YOUR GOAL :: Pictures excluded, retype the lines from the one containing "This screenshot has height=457, width=891." through the last line of the data below, both included.

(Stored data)

#####

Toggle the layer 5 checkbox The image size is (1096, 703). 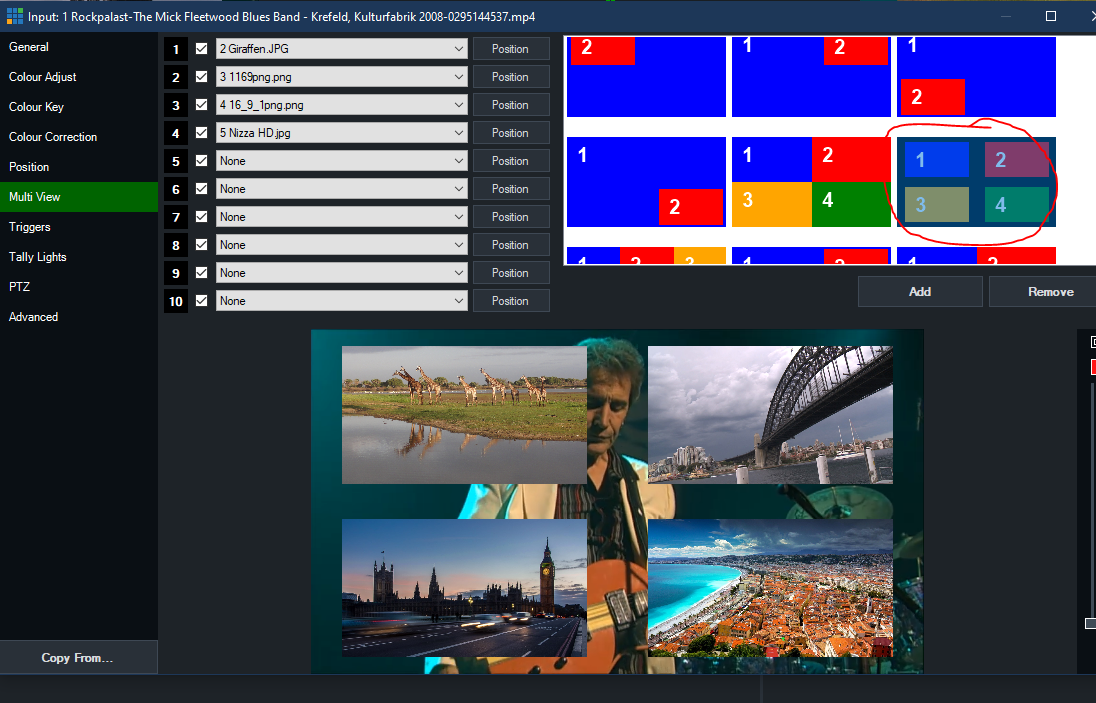(202, 161)
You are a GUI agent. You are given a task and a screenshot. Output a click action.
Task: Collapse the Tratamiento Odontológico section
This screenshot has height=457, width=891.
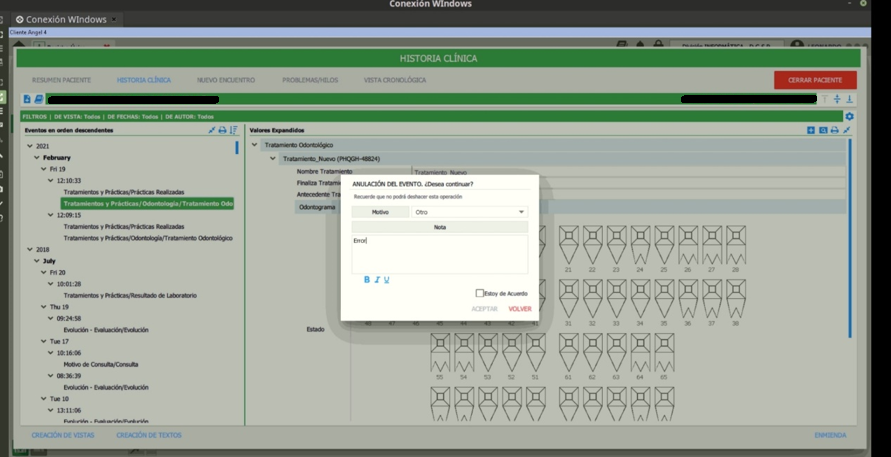click(255, 145)
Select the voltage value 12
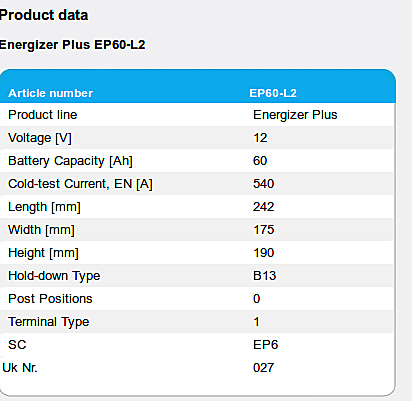The height and width of the screenshot is (401, 412). (x=260, y=138)
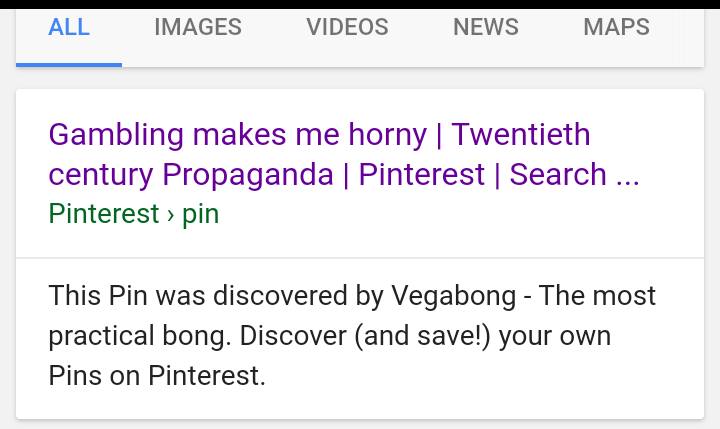Click 'Pins on Pinterest.' at the snippet end
The image size is (720, 429).
pyautogui.click(x=157, y=376)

#####

ANSWER AREA ::
This screenshot has height=457, width=891.
click(255, 145)
Select the voltage value 12
The height and width of the screenshot is (401, 412). (x=260, y=138)
Click 'Pins on Pinterest.' at the snippet end
The image size is (720, 429).
pyautogui.click(x=157, y=376)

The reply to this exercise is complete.